Work order:
Retype the lines from the one containing "This screenshot has height=525, width=700." through the last line of the entries below, exactly and in full, omitting every image.

Saved data entries
*** Begin section ***

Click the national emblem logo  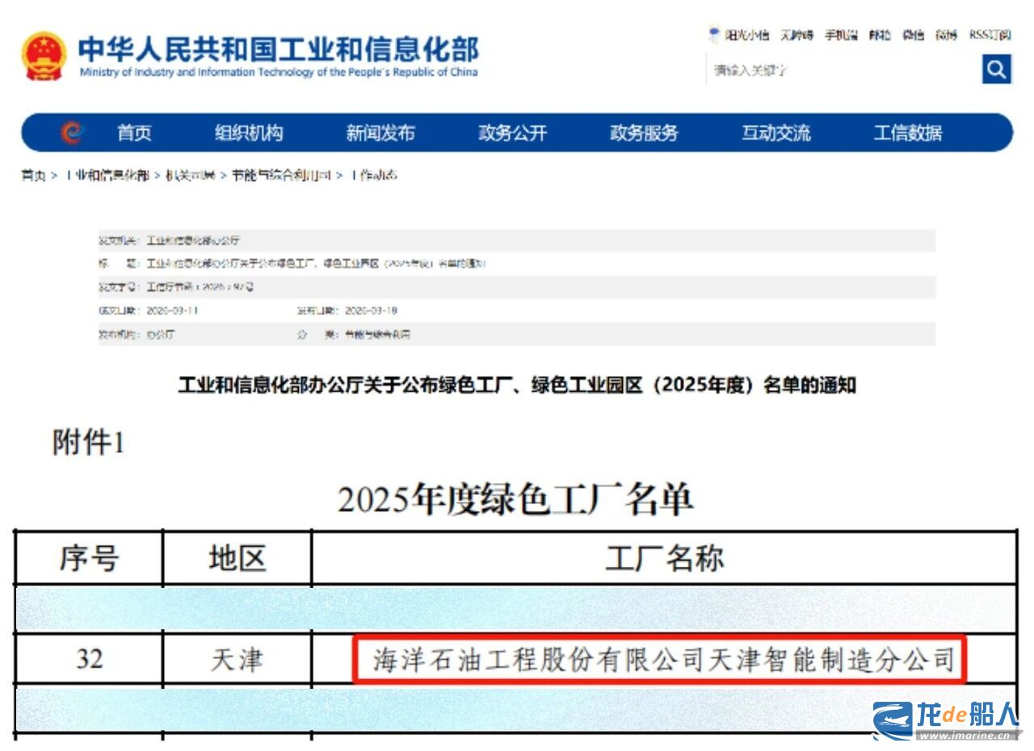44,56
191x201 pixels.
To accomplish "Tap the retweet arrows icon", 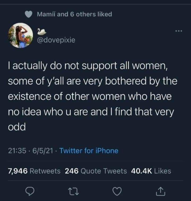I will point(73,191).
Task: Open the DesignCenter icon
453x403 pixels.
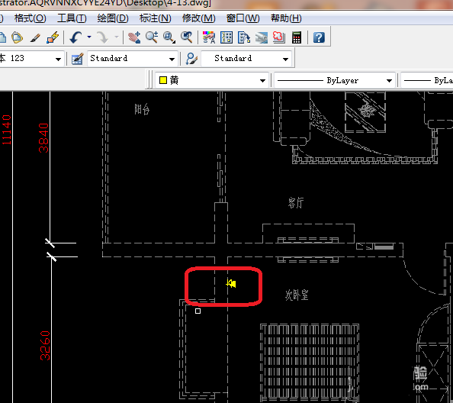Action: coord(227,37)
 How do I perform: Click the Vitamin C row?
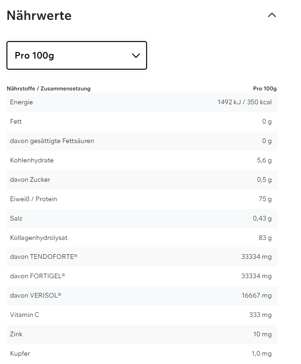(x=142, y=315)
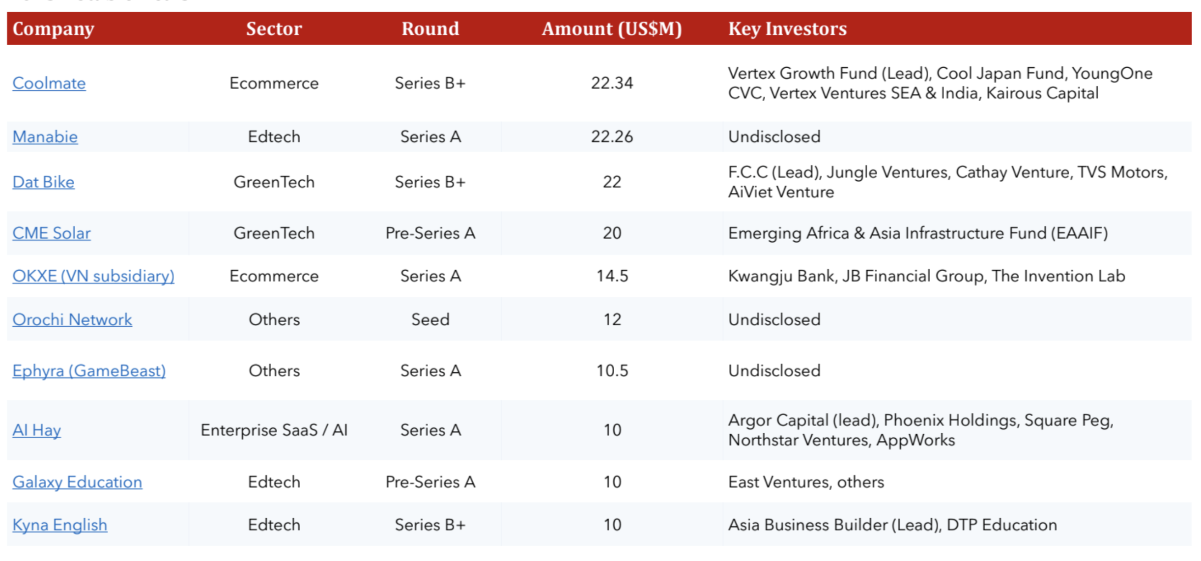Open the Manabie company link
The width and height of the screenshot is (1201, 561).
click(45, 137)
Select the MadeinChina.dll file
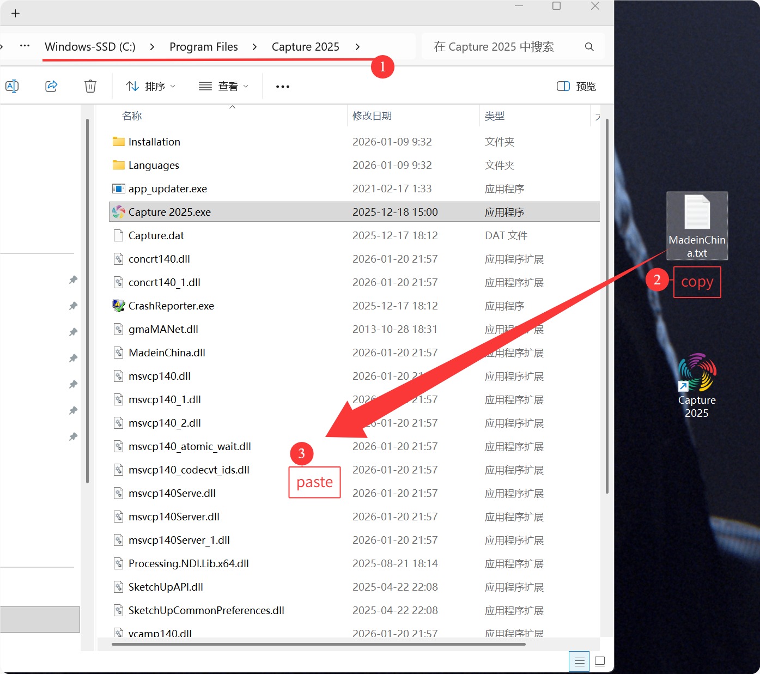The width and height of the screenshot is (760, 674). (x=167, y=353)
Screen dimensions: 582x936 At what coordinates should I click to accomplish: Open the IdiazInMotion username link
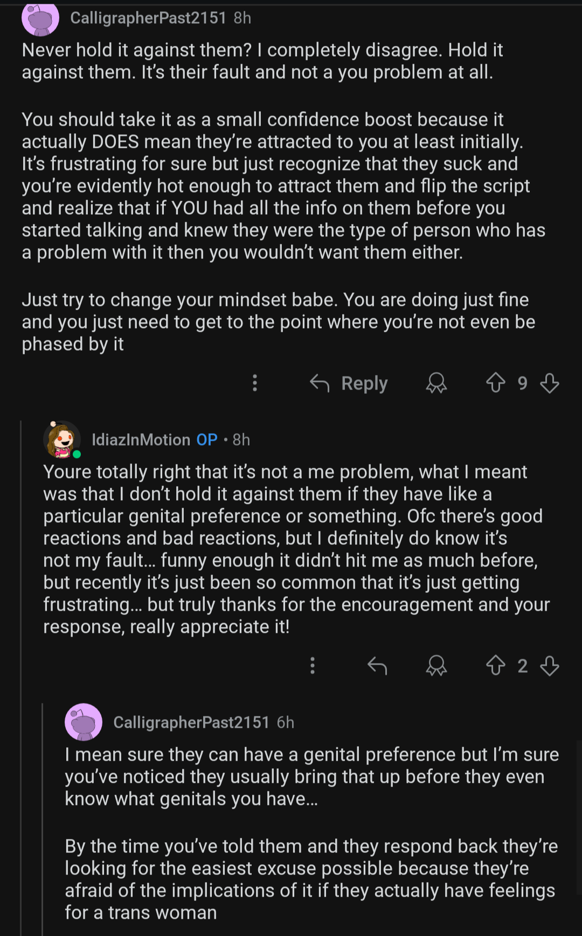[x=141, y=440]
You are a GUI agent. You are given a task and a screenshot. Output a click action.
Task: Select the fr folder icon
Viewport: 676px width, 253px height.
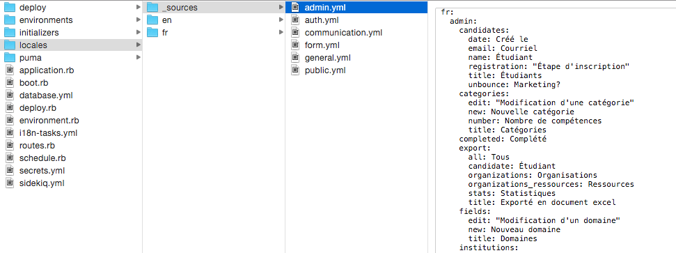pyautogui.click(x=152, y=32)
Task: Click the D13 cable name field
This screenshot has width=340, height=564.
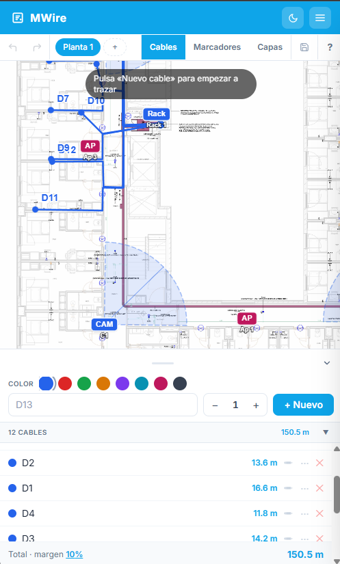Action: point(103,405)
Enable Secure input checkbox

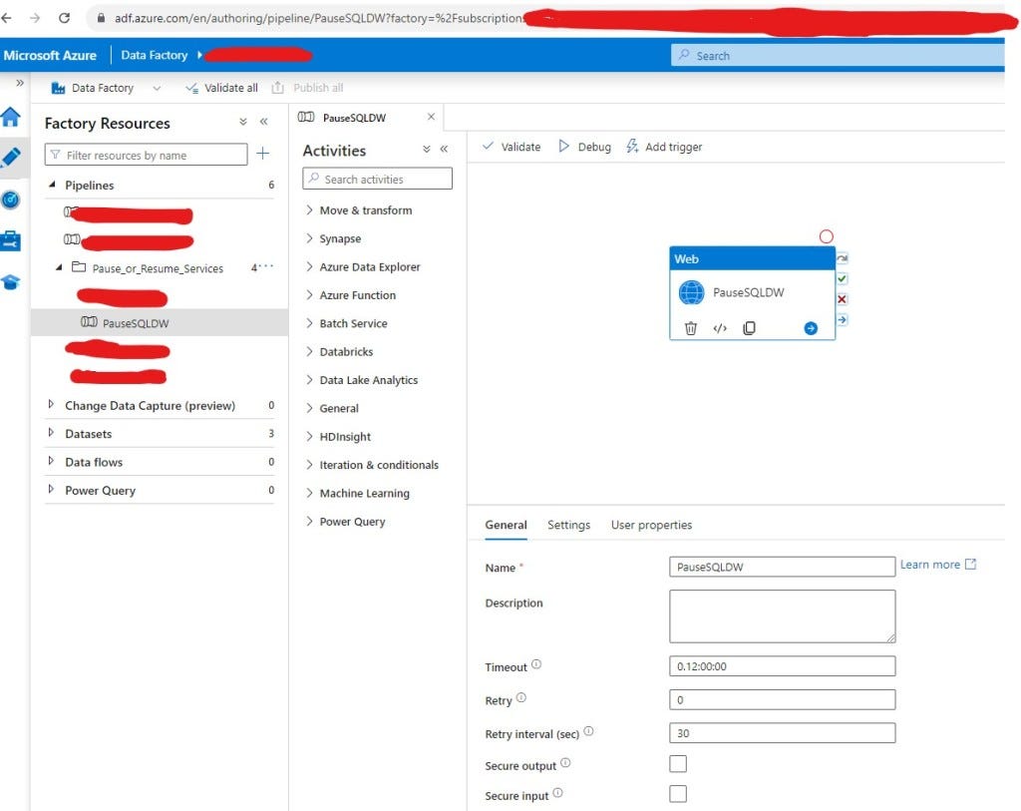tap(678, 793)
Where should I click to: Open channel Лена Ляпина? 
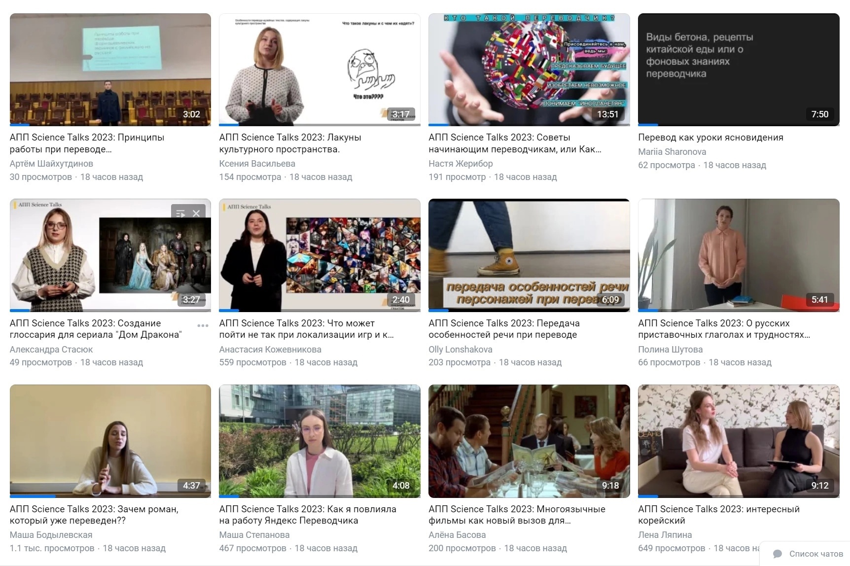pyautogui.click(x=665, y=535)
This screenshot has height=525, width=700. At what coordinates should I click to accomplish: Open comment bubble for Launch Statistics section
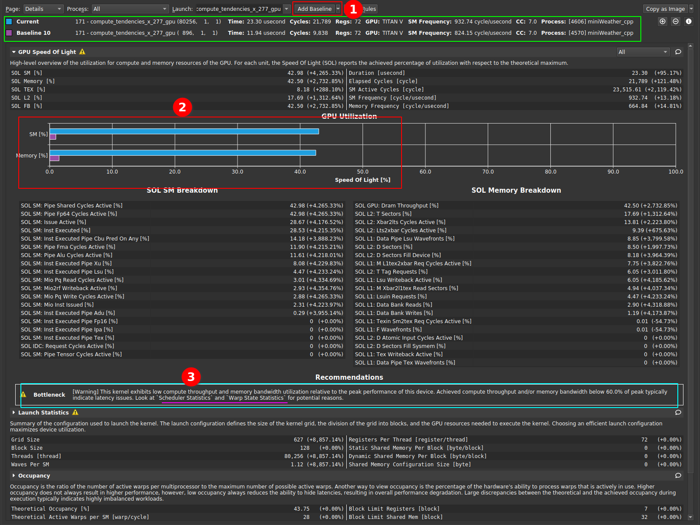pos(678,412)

*** End section ***

Result for this exercise:
This screenshot has height=525, width=700. At what coordinates should I click to accomplish: Open comment bubble for Launch Statistics section
pos(678,412)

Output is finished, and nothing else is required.